Bem, aqui este ponto é apresentado a nós de uma forma interessante e dramática. Detivemos nosso olhar sobre Jesus na festa de casamento em Caná da Galiléia, onde, naquela ocasião festiva, transformou água em vinho. Que quadro mais feliz é este! Temos discorrido sobre como este evento nos ensina a respeito da plenitude da bênção que Ele pode dar a todo aquele que, verdadeiramente, enxerga sua necessidade, cai aos pés do Senhor, obedece a tudo quanto o Senhor lhe ordena e espera Nele. Que bem-aventurança e alegria esta passagem nos transmite!

No entanto, isto é o que lemos neste outro episódio: “Tendo feito um azorrague de cordas, expulsou todos do templo, bem como as ovelhas e os bois, derramou pelo chão o dinheiro dos cambistas, virou as mesas e disse aos que vendiam as pombas: Tirai daqui estas cousas; não façais da casa de Meu Pai casa de negócio.” É um quadro bem diferente daquele primeiro, não é mesmo? A mesma pessoa, mas um contraste impressionante.

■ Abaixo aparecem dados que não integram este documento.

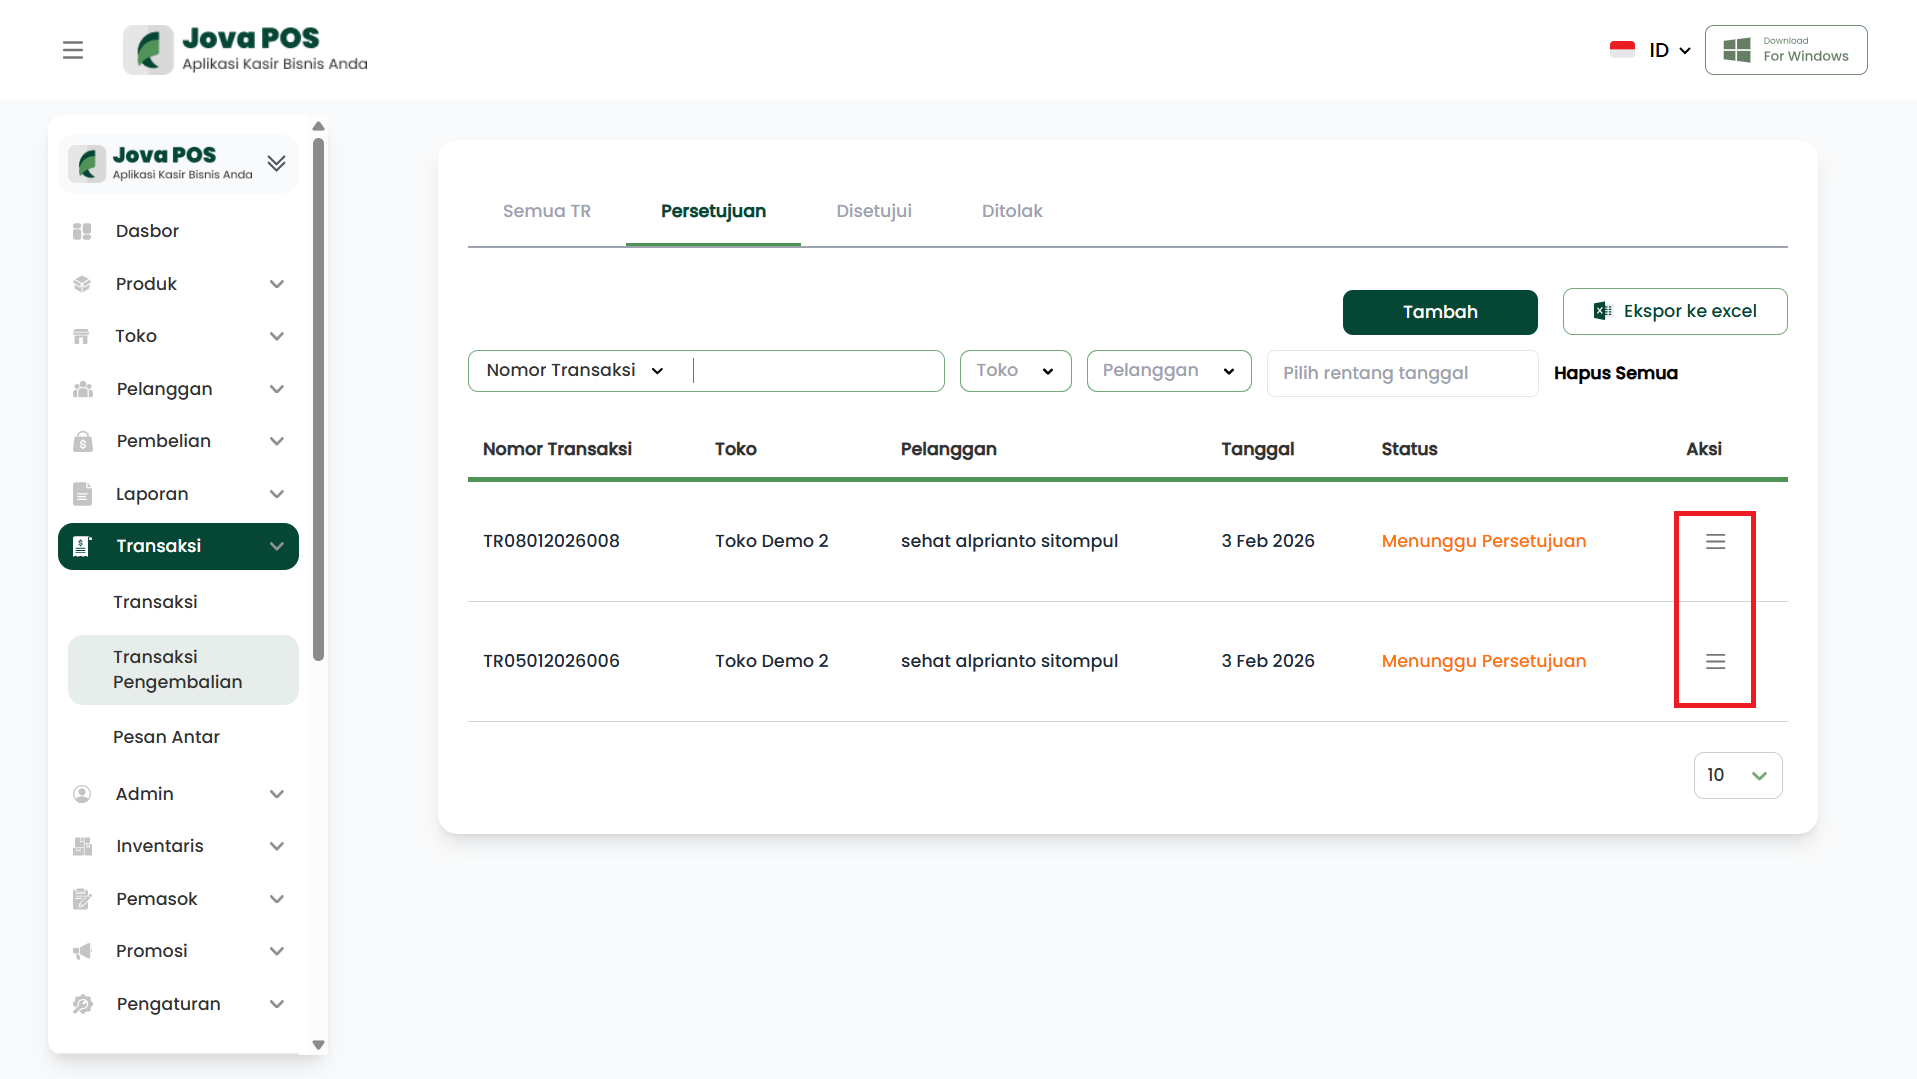Switch to the Disetujui tab
The height and width of the screenshot is (1079, 1917).
point(873,211)
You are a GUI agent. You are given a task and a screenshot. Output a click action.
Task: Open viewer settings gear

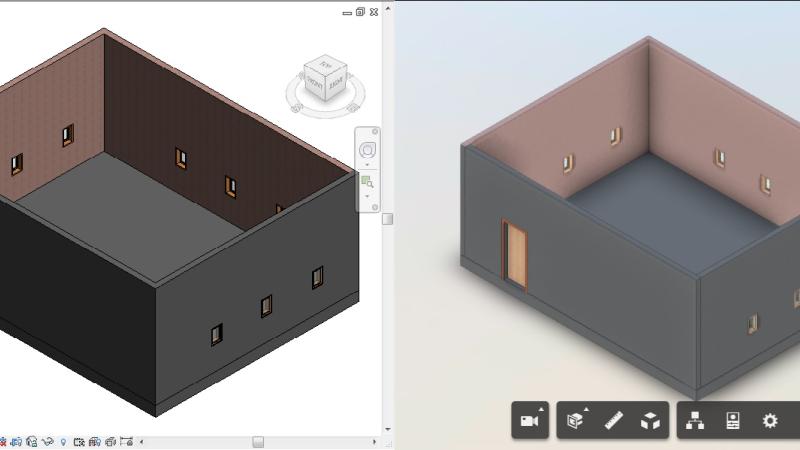[x=769, y=421]
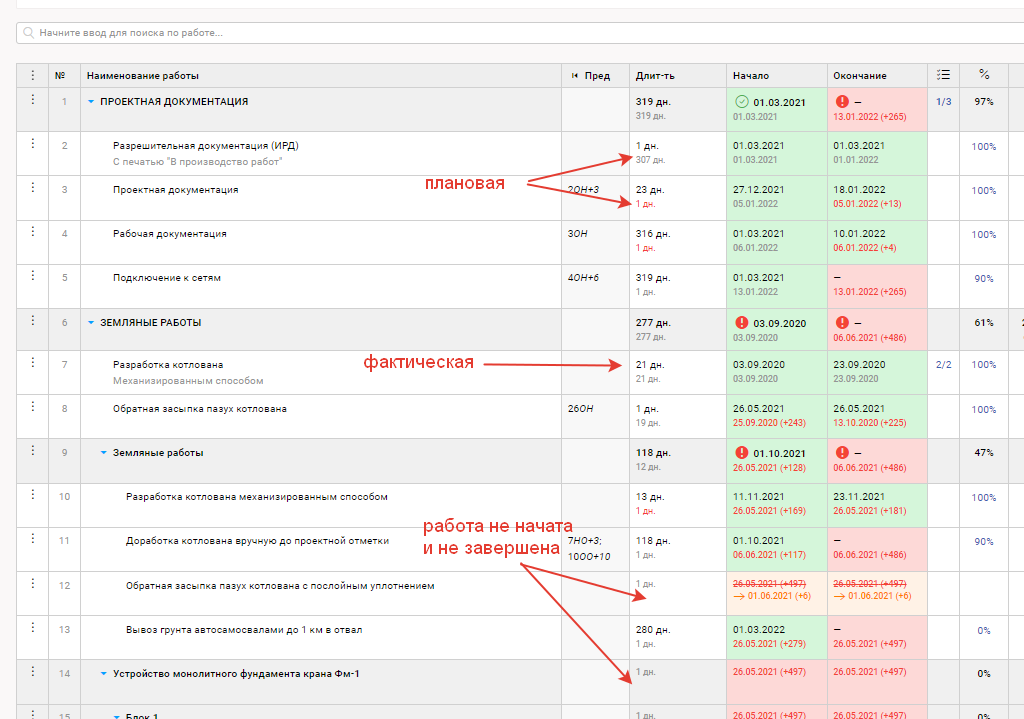Open three-dot menu for row 7
Image resolution: width=1024 pixels, height=719 pixels.
tap(32, 364)
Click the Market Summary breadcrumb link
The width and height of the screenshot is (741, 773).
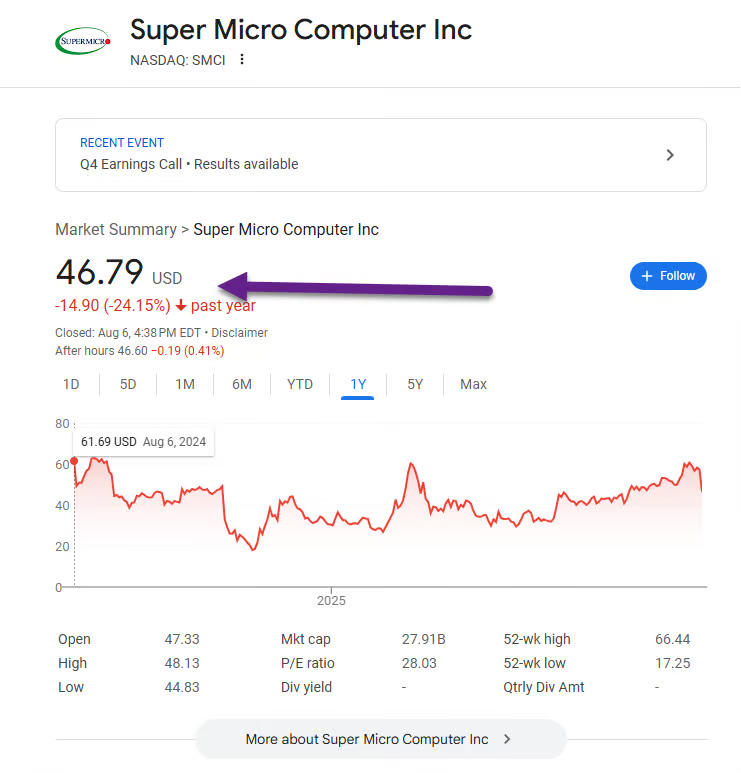116,230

João Batista viu tudo isso e resumiu o que viu em uma afirmação notável. Quando as pessoas começaram a pensar que ele, João, era o Cristo, ele negou dizendo: “Eu, na verdade, vos batizo com água, mas vem O que é mais poderoso do que eu, do Qual não sou digno de desatar-Lhe as correias das sandálias; Ele vos batizará com o Espírito Santo e com fogo” (Lc 3.16). Encontramos estas palavras: “Espírito Santo! Fogo!” As bênçãos da plenitude, o batismo do Espírito Santo – que maravilha e glória! Porém, não se esqueça de que há também o fogo. Então, João prossegue: “A Sua pá, Ele a tem na mão, para limpar completamente a Sua eira e recolher o trigo no Seu celeiro; porém queimará a palha em fogo inextinguível” (v. 17).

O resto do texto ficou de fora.